Il a dénoncé le risque de recentralisation du mode de gestion des
crédits de l'environnement induit par l'instauration de la TGAP, et a
regretté que les ressources affectées jusqu'alors à la
protection de l'environnement aillent désormais alimenter le budget de
l'Etat.
M. Gérard Cornu a dénoncé les effets pervers qu'aurait la
TGAP sur le dispositif des agences de l'eau, alors même qu'une bonne
gestion de cette ressource supposait plus de décentralisation, comme en
témoignaient les expériences positives menées par l'Agence
Seine-Normandie sur la protection de la nappe phréatique de la Beauce.

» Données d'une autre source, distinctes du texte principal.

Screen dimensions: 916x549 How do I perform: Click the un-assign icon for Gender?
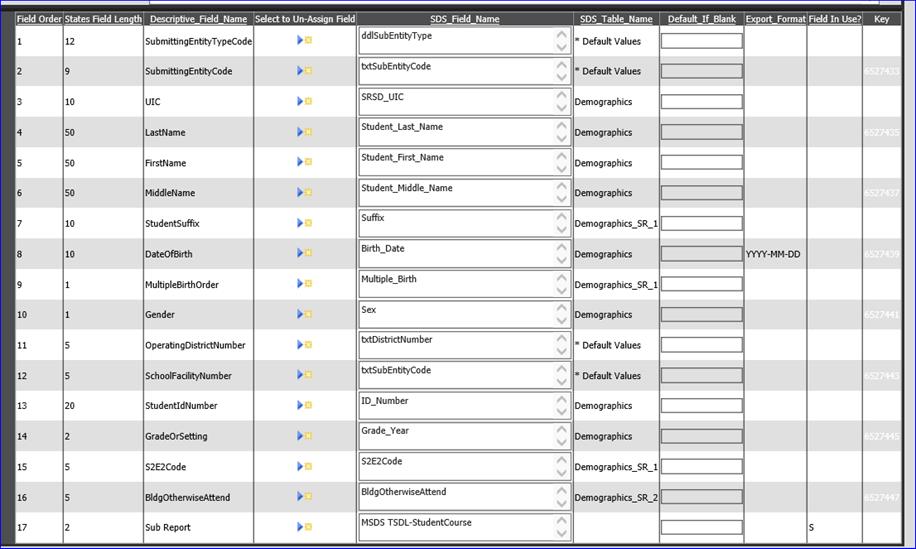click(x=304, y=315)
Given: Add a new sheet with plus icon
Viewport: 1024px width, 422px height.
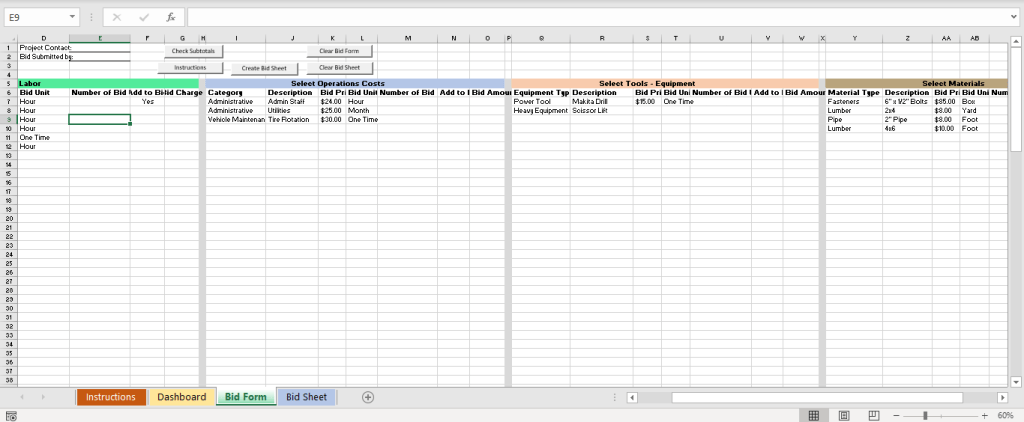Looking at the screenshot, I should [x=368, y=397].
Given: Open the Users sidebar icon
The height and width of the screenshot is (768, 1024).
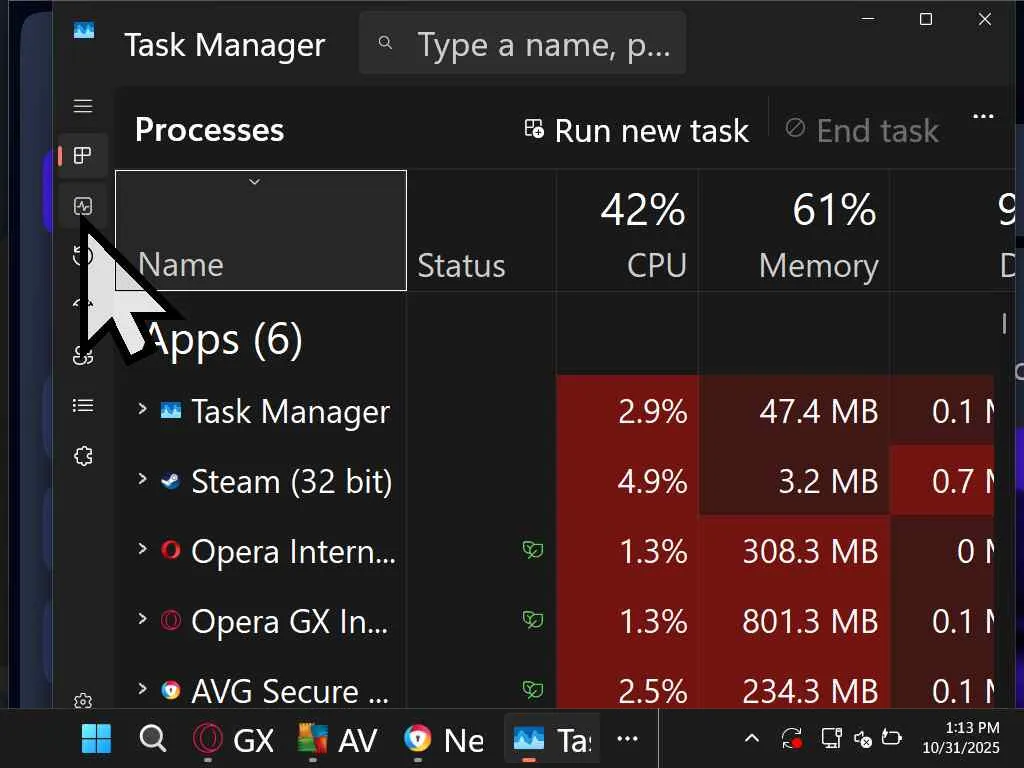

Il a jugé qu'en matière d'environnement, il fallait soutenir
l'action des élus locaux et leur donner les moyens financiers de faire
face aux obligations très lourdes résultant de la mise en oeuvre
des directives communautaires. Evoquant le problème de l'épandage
des boues résiduaires des stations d'épuration, qui reste une
solution moins coûteuse que l'incinération, mais à laquelle
les industries agro-alimentaires sont désormais très hostiles, il
a souhaité que le ministère de l'environnement engage des actions
de concertation entre les différentes parties prenantes pour
définir une solution acceptable par tous et supportable pour les
finances locales.
M. Jean Huchon
s'est déclaré préoccupé par
l'état d'esprit de certains défenseurs de l'environnement, qu'ils
soient au ministère ou dans les associations, qui refusaient de
travailler dans un esprit de concertation avec les élus locaux et les
acteurs du développement économique local, notamment en ce qui
concerne la désignation et la gestion des zones Natura 2000. Il
s'est déclaré très opposé à l'instauration
de la TGAP, qui remet en cause un processus de gestion
décentralisée de l'environnement.
M. Pierre André
a jugé que le projet de budget du
ministère de l'environnement ne résolvait pas deux
problèmes essentiels pour les collectivités locales, à
savoir la gestion des ordures ménagères et l'assainissement, qui
représentent des investissements très lourds, notamment pour les
communes rurales. Il a fait valoir que les mesures fiscales favorisant le tri
sélectif ne réglaient rien et qu'une véritable politique
des déchets devait définir ce qu'on entendait par
" déchet ultime ", redonner sa place à
l'incinération et résoudre le problème des boues
résiduaires des stations d'épuration. Il a enfin fait remarquer
qu'en 2002, le coût de mise en décharge contrôlée
serait quasiment équivalent à celui du traitement par
incinération.
Mme Anne Heinis a déclaré partager l'ensemble des opinions
émises contre le budget de l'environnement et s'est
étonnée de ce que l'on choisisse de renforcer les contrôles
avant même d'avoir donné aux responsables politiques et
économiques les moyens financiers nécessaires pour mettre en
oeuvre les obligations résultant des directives européennes en
matière d'eau, d'assainissement et de traitement des ordures
ménagères. Elle a considéré que le principe de
déconnexion entre la taxe et la réparation des atteintes à
l'environnement qui fondait la TGAP était très critiquable et
qu'en définitive cela permettrait à l'Etat de
récupérer les fonds gérés par les agences de l'eau.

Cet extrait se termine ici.